■ Problem details
Which lines run from the one containing "1024x768 pixels." to the end of the records? Write them out exactly, both ends included, and nothing else.
==== Data for the task ====
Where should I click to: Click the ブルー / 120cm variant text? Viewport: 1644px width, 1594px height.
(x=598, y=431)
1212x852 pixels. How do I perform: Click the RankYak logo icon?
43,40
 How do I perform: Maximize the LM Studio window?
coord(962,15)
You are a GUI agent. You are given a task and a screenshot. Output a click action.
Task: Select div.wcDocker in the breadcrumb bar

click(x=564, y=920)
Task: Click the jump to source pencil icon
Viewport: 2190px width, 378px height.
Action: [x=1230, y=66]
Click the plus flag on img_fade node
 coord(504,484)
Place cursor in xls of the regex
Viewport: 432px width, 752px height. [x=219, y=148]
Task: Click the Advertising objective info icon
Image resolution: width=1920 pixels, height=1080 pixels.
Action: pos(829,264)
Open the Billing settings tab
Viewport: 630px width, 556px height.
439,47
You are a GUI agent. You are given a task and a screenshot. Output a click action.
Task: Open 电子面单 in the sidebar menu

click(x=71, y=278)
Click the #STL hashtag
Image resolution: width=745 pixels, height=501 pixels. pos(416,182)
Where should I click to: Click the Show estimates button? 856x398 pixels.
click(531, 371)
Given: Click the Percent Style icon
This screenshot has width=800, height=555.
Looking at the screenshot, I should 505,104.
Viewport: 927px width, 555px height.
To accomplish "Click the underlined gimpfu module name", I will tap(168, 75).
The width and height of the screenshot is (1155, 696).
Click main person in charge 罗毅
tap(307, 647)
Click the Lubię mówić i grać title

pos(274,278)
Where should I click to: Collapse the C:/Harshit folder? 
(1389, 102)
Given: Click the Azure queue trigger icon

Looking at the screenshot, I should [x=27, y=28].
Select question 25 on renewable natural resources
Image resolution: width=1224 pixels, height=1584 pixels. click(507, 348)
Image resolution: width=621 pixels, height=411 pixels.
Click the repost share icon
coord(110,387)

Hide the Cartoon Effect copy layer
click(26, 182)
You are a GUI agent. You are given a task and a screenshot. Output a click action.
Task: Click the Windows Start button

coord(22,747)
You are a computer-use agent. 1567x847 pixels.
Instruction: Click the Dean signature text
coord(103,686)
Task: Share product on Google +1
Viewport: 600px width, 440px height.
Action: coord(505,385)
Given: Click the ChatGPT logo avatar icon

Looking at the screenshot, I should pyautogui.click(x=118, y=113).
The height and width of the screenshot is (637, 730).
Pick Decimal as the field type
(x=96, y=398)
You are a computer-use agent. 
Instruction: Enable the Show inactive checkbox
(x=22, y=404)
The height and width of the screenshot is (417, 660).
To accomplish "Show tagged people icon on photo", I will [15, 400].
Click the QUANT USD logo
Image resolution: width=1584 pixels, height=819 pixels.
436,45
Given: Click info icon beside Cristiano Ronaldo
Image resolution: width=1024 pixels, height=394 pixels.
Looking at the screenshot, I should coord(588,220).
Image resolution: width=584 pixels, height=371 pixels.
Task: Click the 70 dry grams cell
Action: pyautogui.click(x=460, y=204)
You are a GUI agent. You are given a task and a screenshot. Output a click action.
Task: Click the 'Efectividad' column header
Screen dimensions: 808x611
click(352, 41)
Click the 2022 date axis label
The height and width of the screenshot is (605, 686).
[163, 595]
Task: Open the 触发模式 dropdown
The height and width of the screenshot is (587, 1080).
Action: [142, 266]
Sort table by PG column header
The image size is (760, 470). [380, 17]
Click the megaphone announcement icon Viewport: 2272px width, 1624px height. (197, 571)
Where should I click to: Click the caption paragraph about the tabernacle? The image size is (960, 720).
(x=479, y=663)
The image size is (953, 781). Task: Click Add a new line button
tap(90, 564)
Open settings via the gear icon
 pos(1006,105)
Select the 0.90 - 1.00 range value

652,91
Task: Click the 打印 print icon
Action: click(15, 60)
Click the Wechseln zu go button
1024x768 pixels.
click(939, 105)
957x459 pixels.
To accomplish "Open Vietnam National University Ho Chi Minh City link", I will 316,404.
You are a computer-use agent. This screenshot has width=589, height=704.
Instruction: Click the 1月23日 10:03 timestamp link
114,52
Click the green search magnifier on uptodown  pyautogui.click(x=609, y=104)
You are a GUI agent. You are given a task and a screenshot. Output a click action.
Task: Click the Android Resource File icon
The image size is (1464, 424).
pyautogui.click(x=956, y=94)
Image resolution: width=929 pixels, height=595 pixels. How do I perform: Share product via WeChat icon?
====
■ Result for this exercise
1024x768 pixels.
click(939, 105)
957x459 pixels.
To accomplish "Open Vietnam National University Ho Chi Minh City link", I will 316,404.
You are a computer-use agent. This screenshot has width=589, height=704.
Instruction: Click the 1月23日 10:03 timestamp link
114,52
Click the green search magnifier on uptodown  pyautogui.click(x=609, y=104)
You are a GUI agent. You are given a task and a screenshot. Output a click action.
Task: Click the Android Resource File icon
The image size is (1464, 424).
pyautogui.click(x=956, y=94)
Image resolution: width=929 pixels, height=595 pixels. How do I perform: Share product via WeChat icon?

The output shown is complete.